#### Assignment
Each line below should be restated exactly, with nothing dropped.

#### Records to process
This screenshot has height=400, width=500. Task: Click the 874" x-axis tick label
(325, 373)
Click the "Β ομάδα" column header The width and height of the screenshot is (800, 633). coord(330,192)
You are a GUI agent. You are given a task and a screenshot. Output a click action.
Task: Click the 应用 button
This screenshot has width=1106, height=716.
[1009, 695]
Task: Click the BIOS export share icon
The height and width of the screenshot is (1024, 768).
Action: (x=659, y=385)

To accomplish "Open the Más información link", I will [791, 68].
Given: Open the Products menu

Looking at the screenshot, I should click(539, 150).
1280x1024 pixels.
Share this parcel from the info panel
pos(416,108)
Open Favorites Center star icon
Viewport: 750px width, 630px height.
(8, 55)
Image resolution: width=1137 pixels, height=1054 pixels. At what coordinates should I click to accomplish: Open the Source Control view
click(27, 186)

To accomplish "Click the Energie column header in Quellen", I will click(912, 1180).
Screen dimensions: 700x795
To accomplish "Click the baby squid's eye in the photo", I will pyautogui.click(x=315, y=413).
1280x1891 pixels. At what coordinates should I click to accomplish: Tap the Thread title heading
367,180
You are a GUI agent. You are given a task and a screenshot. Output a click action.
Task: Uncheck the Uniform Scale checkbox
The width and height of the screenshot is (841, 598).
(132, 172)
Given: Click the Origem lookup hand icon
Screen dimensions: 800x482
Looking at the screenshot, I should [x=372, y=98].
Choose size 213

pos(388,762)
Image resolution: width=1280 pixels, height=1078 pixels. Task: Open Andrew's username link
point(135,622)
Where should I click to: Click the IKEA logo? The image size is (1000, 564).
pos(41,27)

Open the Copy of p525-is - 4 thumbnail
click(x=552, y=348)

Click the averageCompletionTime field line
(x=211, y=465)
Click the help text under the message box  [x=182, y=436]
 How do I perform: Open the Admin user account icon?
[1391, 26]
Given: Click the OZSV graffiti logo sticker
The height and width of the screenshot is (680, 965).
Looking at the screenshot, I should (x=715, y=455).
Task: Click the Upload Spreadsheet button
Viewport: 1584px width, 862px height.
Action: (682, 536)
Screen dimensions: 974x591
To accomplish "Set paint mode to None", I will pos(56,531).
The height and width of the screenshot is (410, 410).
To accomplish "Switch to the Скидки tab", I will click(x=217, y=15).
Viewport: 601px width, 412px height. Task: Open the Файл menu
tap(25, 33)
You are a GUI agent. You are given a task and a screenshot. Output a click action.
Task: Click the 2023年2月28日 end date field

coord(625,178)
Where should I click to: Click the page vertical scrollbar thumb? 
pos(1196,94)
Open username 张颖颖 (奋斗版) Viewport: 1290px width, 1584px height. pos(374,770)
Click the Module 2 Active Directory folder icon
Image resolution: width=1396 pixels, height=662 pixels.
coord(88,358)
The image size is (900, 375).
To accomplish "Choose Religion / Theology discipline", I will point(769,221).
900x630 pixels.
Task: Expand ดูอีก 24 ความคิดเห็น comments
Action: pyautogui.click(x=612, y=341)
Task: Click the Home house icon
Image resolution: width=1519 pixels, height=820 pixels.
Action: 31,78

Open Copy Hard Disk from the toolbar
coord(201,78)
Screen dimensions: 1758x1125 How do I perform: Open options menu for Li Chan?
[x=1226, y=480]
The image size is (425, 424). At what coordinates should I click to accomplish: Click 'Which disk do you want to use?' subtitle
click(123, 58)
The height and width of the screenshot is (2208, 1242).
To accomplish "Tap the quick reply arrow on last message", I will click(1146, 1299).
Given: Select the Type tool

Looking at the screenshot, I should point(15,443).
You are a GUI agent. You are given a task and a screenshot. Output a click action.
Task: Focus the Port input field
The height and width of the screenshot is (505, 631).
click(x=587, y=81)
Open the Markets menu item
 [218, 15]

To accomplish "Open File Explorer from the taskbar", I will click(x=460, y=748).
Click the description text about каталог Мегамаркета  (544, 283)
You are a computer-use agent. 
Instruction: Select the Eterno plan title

#### Answer for the task
This screenshot has height=400, width=500. Task: Click the 874" x-axis tick label
(325, 373)
Click the "Β ομάδα" column header The width and height of the screenshot is (800, 633). coord(330,192)
You are a GUI agent. You are given a task and a screenshot. Output a click action.
Task: Click the 应用 button
This screenshot has width=1106, height=716.
[1009, 695]
Task: Click the BIOS export share icon
The height and width of the screenshot is (1024, 768).
Action: (x=659, y=385)

To accomplish "Open the Más información link", I will [791, 68].
Given: Open the Products menu

Looking at the screenshot, I should click(539, 150).
1280x1024 pixels.
Share this parcel from the info panel
pos(416,108)
Open Favorites Center star icon
Viewport: 750px width, 630px height.
(8, 55)
Image resolution: width=1137 pixels, height=1054 pixels. At what coordinates should I click to accomplish: Open the Source Control view
click(27, 186)

To accomplish "Click the Energie column header in Quellen", I will click(912, 1180).
Screen dimensions: 700x795
To accomplish "Click the baby squid's eye in the photo", I will pyautogui.click(x=315, y=413).
1280x1891 pixels. At what coordinates should I click to accomplish: Tap the Thread title heading
367,180
You are a GUI agent. You are given a task and a screenshot. Output a click action.
Task: Uncheck the Uniform Scale checkbox
The width and height of the screenshot is (841, 598).
(132, 172)
Given: Click the Origem lookup hand icon
Screen dimensions: 800x482
Looking at the screenshot, I should [x=372, y=98].
Choose size 213

pos(388,762)
Image resolution: width=1280 pixels, height=1078 pixels. Task: Open Andrew's username link
point(135,622)
Where should I click to: Click the IKEA logo? The image size is (1000, 564).
pos(41,27)

Open the Copy of p525-is - 4 thumbnail
click(x=552, y=348)

Click the averageCompletionTime field line
(x=211, y=465)
Click the help text under the message box  [x=182, y=436]
 How do I perform: Open the Admin user account icon?
[1391, 26]
Given: Click the OZSV graffiti logo sticker
The height and width of the screenshot is (680, 965).
Looking at the screenshot, I should (x=715, y=455).
Task: Click the Upload Spreadsheet button
Viewport: 1584px width, 862px height.
Action: (682, 536)
Screen dimensions: 974x591
To accomplish "Set paint mode to None", I will pos(56,531).
The height and width of the screenshot is (410, 410).
To accomplish "Switch to the Скидки tab", I will click(x=217, y=15).
Viewport: 601px width, 412px height. Task: Open the Файл menu
tap(25, 33)
You are a GUI agent. You are given a task and a screenshot. Output a click action.
Task: Click the 2023年2月28日 end date field

coord(625,178)
Where should I click to: Click the page vertical scrollbar thumb? 
pos(1196,94)
Open username 张颖颖 (奋斗版) Viewport: 1290px width, 1584px height. pos(374,770)
Click the Module 2 Active Directory folder icon
Image resolution: width=1396 pixels, height=662 pixels.
coord(88,358)
The image size is (900, 375).
To accomplish "Choose Religion / Theology discipline", I will point(769,221).
900x630 pixels.
Task: Expand ดูอีก 24 ความคิดเห็น comments
Action: pyautogui.click(x=612, y=341)
Task: Click the Home house icon
Image resolution: width=1519 pixels, height=820 pixels.
Action: 31,78

Open Copy Hard Disk from the toolbar
coord(201,78)
Screen dimensions: 1758x1125 How do I perform: Open options menu for Li Chan?
[x=1226, y=480]
The image size is (425, 424). At what coordinates should I click to accomplish: Click 'Which disk do you want to use?' subtitle
click(123, 58)
The height and width of the screenshot is (2208, 1242).
To accomplish "Tap the quick reply arrow on last message", I will click(1146, 1299).
Given: Select the Type tool

Looking at the screenshot, I should point(15,443).
You are a GUI agent. You are given a task and a screenshot. Output a click action.
Task: Focus the Port input field
The height and width of the screenshot is (505, 631).
click(x=587, y=81)
Open the Markets menu item
 [218, 15]

To accomplish "Open File Explorer from the taskbar", I will click(x=460, y=748).
Click the description text about каталог Мегамаркета  (544, 283)
You are a computer-use agent. 
Instruction: Select the Eterno plan title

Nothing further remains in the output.